Different vendors have varying definitions about “Observability”.

Lifetime of system

QUESTION [1] - What is the expected lifetime of this system? (based on existing systems in the organization)

Example: 10 years * 50 weeks per year = 500 weeks

500 weeks * weekly views = Lifetime views

Usage Demographics

QUESTION [2] - Over the lifetime of this system, about how often (per week) do measurements of the system need to be considered by each persona in the company?

Example for a hypothetical 1,000-user scenario, where % Each is the percentage of total users grouped into that persona.

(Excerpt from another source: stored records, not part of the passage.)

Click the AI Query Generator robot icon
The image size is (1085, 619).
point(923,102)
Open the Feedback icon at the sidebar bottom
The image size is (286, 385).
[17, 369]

Persona % Each # Users #/Week # Lifetime
Views [1]
Developers 55% 550 30 15,000 -
Operations 15% 150 70 35,000 -
Security 17% 170 60 30,000 -
Managers 10% 100 15 7,500 -
Auditors 2% 20 2 1,000 -
Others 6% 60 5 2,500 -
Total 100% 1000 182 91,000 -

The number of Lifetime accesses is used to understand how much history will be stored.

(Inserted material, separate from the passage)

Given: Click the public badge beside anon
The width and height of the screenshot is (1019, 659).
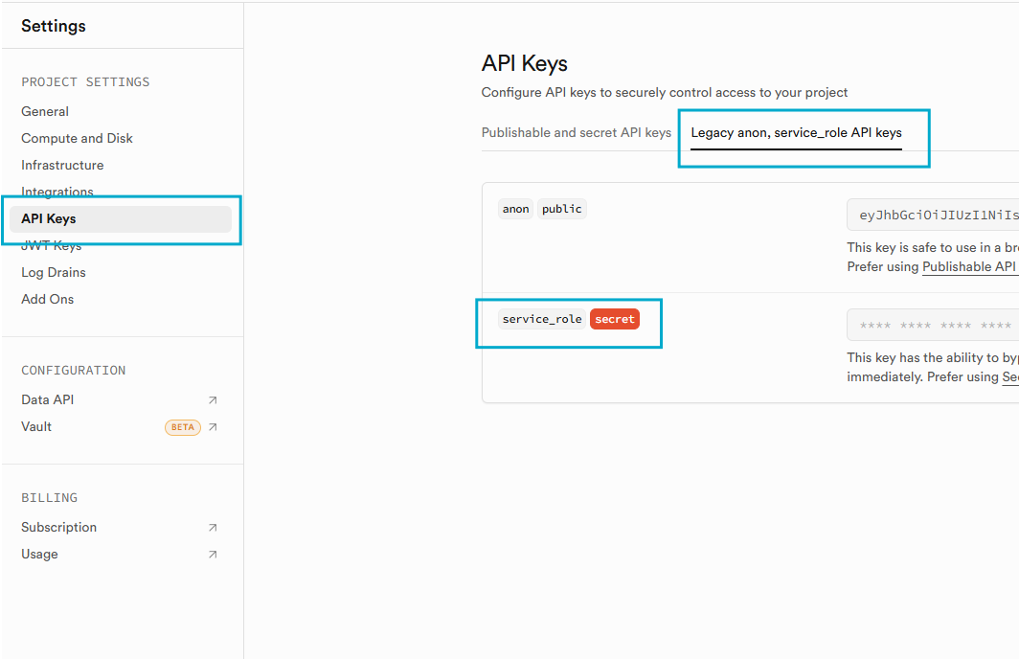Looking at the screenshot, I should (x=562, y=208).
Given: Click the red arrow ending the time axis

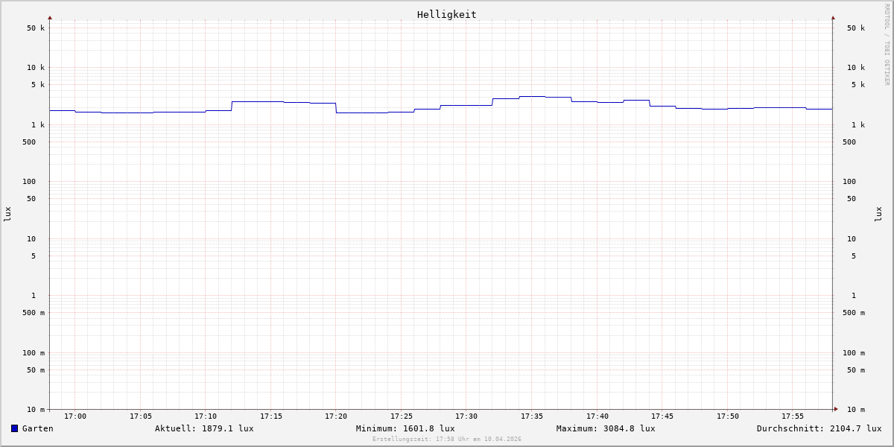Looking at the screenshot, I should tap(836, 409).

QUESTION [_] - What is the corporate data retention policy which specifies how long historical data is maintained?


QUESTION [3] - What expectations for Availability (Uptime) do each persona have of the system?

Persona Uptime %
Developers 95% +
Operations 99% +
Security 99% +
Managers 80% +
Auditors 99% +
Others 85% +


QUESTION [4] - What monitoring is desired?

Examples of usage volume statistics:

  • Cloud Regions
  • Cloud resource components (Nodes, ELB)
  • Files

  • User logins
  • User Groups
  • Number of accesses by each persona over time [2]
  • Rate of users abondoning workflows

Example of limits imposed by cloud vendors:

  • App executable size bytes on disk and when loaded in RAM
  • Number of endpoints to the AWS API gateway REST API service - errors after 300 endpoints.
  • Response time of Lambda API - if more than 30 seconds, a user of your service receives a 504 HTTP Error even though that Lambda transaction is still running in the background.
  • The AWS API gateway can have 10,000 (RPS limit) x 29 (timeout limit) = 290,000 open connections. Growth beyond that result in 429 “too many requests”.
  • There are many other AWS service quotas

Example of “shallow” incident management metrics:

  • Number of incidents to investigate
  • TTD (Time To Detect) issue
  • TTR (Time to Remediate/Repair) issue
  • Frequency of incidents
  • Severity level of events

Examples of computing resource usage statistics (at various points in time):

  • CPU
  • Memory
  • Storage usage
  • Disk I/O
  • Network I/O

PROTIP: Monitoring queues enables identification of bottlenecks which delay response time. Capacity bottlenecks are not revealed until a queue builds up when additional simultaneous users during load tests.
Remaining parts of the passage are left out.